The meat and bone meal is the first animal sourced protein in the Kroger food and it is listed 4th while at least the Beneful has chicken by-product meal 2nd. Kroger food is preserved with BHA which _may_ be a carcinigen. Both have the questinable souce of Vitamin K. Beneful has what appears to be a slightly better source of grains. Beneful has more artificial colors but both have similar micronutrients. The vegetables are kind of a non issue as they may not be needed but generally are't harmful either.

Basically, neither is a "good" food, but i was referring to the comment that Beneful is 100% the worst out there. I don't think it is the "100% worst" even though it sure isn't good are all IMO.


----------



## Inga (Jun 16, 2007)

I saw a very strange video where a man is video taping his dog laying there while his wife picks up the paw and drops it and keeps saying "Look at this dog just laying here, she can't move, it is because of Beneful" on an on. The only thing I kept thinking was, If my dog was behaving like that, I would be on my way to the vet instead of screwing around taping it and trying to blame a food company when you don't even have a diagnosis yet. I agree that Beneful is NOT a good food but I think people should wait for the facts to come out, the dust to settle and see what is really going on before flipping out.

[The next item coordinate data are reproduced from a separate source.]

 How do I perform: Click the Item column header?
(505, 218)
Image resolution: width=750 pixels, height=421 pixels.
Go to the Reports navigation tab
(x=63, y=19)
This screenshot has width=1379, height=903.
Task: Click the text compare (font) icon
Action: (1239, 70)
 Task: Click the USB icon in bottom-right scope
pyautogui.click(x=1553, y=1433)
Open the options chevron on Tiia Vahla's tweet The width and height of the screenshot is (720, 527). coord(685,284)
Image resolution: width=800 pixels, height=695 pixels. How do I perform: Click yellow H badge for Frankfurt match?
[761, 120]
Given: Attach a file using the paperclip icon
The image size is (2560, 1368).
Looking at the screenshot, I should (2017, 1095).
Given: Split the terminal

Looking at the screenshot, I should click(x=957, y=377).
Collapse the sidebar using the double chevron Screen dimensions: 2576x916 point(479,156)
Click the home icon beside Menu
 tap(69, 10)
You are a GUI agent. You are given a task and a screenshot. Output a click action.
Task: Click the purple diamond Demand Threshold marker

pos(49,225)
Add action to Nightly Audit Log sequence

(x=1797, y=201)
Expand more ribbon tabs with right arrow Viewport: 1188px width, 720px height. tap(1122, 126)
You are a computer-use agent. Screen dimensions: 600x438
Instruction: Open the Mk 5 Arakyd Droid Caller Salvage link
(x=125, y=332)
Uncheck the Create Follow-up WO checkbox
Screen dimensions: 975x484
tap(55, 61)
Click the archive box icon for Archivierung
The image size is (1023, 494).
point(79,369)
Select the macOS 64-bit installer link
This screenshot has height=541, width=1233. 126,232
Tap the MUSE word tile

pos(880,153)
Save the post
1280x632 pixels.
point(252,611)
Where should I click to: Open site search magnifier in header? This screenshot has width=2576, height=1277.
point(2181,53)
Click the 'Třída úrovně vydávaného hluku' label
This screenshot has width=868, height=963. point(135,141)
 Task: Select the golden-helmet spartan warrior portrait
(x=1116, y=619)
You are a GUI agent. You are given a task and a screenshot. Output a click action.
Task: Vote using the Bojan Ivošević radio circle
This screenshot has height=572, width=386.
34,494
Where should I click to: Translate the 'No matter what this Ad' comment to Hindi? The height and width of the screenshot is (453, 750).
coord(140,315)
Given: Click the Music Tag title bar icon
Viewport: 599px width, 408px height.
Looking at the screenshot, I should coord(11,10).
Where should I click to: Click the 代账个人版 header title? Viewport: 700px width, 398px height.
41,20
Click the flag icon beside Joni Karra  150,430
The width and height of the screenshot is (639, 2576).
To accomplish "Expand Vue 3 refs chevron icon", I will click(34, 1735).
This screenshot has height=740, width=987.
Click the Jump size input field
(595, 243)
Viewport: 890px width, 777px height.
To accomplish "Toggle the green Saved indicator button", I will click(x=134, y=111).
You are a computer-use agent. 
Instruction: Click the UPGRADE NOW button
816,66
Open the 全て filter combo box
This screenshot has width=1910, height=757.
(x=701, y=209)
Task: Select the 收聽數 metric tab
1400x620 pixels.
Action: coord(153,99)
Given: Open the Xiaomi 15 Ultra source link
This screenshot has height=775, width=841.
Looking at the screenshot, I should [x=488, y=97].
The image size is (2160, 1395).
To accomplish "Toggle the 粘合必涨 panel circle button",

Anyone feeding that food however, might want to consider something else.


----------



## Kayota (Aug 14, 2009)

I can do that to roxie when she is relaxed or asleep... are you sure the dog was even in a bad way? Lol


----------



## Inga (Jun 16, 2007)

Kayota said:


> I can do that to roxie when she is relaxed or asleep... are you sure the dog was even in a bad way? Lol



Well that is just it, who knows. If my dog were acting that way and it wasn't just super relaxed, I would be rushing it to the vet. If you were looking for a video tape for evidence then you would get that once the dog was at the vet and getting any help you could offer it. To me, it made the whole thing a bit LESS believable.


----------



## NicoleIsStoked (Aug 31, 2012)

I live in Toronto and have never seen dog food sold in a dollar store. In fact, we have very few dollar stores left around here. Beneful is probably the worst I've seen. It's scary that you guys have access to even grosser food.


----------



## Shell (Oct 19, 2009)

NicoleIsStoked said:


> I live in Toronto and have never seen dog food sold in a dollar store. In fact, we have very few dollar stores left around here. Beneful is probably the worst I've seen. It's scary that you guys have access to even grosser food.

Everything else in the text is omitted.